Modeling and Simulation of Physical Systems for Hobbyists

Essential Tools for Developing, Testing and Debugging Systems Interacting with the Real World

Manuel Aiple

Playlists: '35c3' videos starting here / audio / related events

This is a foundations talk about modeling and simulation as tools for development, testing and debugging systems. It requires very little previous knowledge to address all makers and hobbyists interested in creating or modifying hardware that physically interacts with its environment (e.g. robots, drones, etc.). It explains the purpose of modeling and simulation, basic principles, and tips and tricks on a practical level.

During the development of robots, drones or other machines, the individual components are usually not all available at the same time, but are developed and tested separately and then assembled to the final system. Thus, it is often useful to have a placeholder that acts just like the missing components that are not present. Or, for debugging, it might be useful to have a reference configuration, which is known to work, in order to exclude potential sources of error. On the other side, it might be helpful to artificially recreate errors to test the system for robustness to these errors without risking real hardware. This is where modeling and simulation are useful tools to make the development faster and less error-prone.

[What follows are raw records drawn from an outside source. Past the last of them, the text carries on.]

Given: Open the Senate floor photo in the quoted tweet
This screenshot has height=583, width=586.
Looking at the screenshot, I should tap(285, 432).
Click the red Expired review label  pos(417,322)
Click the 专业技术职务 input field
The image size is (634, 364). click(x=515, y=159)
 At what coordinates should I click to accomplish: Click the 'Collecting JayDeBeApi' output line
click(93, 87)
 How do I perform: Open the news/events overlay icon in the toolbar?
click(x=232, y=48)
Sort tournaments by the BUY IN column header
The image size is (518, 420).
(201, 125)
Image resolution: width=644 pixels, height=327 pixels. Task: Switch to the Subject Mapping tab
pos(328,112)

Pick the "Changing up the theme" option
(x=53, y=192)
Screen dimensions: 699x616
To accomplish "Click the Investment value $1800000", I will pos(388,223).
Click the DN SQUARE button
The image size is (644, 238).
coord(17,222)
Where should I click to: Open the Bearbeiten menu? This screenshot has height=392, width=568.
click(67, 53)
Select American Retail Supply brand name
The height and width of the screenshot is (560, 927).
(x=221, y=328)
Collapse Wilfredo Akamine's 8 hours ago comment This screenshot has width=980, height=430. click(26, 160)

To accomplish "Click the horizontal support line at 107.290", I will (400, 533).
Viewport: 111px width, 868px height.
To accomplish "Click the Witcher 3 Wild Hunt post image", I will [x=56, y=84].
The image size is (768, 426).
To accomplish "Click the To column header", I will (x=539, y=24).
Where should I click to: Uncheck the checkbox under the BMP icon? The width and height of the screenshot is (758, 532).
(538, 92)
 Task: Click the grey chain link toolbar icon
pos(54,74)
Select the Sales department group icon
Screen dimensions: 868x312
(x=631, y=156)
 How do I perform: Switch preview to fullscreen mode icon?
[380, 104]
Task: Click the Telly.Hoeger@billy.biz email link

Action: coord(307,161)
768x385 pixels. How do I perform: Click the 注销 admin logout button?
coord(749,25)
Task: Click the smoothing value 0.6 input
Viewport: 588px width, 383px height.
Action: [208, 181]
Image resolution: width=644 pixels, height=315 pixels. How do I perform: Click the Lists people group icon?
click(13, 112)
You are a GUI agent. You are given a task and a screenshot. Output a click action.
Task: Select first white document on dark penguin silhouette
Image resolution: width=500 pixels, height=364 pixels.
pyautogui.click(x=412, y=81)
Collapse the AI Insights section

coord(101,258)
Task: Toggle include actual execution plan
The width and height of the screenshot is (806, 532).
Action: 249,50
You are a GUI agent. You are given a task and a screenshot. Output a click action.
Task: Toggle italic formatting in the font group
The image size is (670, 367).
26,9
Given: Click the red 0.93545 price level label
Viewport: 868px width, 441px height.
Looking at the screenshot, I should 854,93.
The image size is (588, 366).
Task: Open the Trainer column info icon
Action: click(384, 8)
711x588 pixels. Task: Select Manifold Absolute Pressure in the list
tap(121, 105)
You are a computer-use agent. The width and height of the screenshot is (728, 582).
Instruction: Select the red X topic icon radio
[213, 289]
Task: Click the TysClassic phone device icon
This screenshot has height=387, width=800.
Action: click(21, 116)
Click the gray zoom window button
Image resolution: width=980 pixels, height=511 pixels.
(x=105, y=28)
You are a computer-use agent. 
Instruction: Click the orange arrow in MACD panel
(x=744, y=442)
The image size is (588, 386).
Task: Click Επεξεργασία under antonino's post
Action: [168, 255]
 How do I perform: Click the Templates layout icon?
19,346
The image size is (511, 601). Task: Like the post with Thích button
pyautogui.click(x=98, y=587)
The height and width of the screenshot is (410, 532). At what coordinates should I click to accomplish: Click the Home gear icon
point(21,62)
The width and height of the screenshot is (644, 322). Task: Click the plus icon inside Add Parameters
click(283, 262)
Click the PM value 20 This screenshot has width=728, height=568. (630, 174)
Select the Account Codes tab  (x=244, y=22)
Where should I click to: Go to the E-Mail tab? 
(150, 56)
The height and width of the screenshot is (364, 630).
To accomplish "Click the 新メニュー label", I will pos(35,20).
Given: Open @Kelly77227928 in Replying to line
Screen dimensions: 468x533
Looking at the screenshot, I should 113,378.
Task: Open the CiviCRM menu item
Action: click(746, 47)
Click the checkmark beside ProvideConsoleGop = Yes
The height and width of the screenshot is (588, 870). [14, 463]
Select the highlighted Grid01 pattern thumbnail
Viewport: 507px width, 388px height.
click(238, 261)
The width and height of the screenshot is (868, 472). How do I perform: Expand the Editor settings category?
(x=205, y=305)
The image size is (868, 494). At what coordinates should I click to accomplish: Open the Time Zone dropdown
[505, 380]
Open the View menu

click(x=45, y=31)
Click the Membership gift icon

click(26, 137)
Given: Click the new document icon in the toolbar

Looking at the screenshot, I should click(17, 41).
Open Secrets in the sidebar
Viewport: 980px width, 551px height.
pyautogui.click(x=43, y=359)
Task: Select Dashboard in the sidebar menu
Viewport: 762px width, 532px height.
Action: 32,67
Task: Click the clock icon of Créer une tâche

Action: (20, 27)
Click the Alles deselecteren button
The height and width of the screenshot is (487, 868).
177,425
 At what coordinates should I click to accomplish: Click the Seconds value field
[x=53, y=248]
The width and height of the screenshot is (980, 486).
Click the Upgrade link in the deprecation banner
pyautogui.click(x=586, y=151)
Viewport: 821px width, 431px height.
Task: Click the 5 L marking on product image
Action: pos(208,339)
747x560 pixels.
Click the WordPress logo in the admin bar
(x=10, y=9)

This talk explains basic modeling and simulation techniques that help even for small project, how to model the physical effects encountered most frequently and to make a simulation of the created model run in a simple way. All examples will be held as practical as possible for community projects, relying only on common hardware and open-source software, in order to make them useful for a broad audience.

Bring your computer with Gnumeric, Python and OMEditor installed to follow the examples, if you want.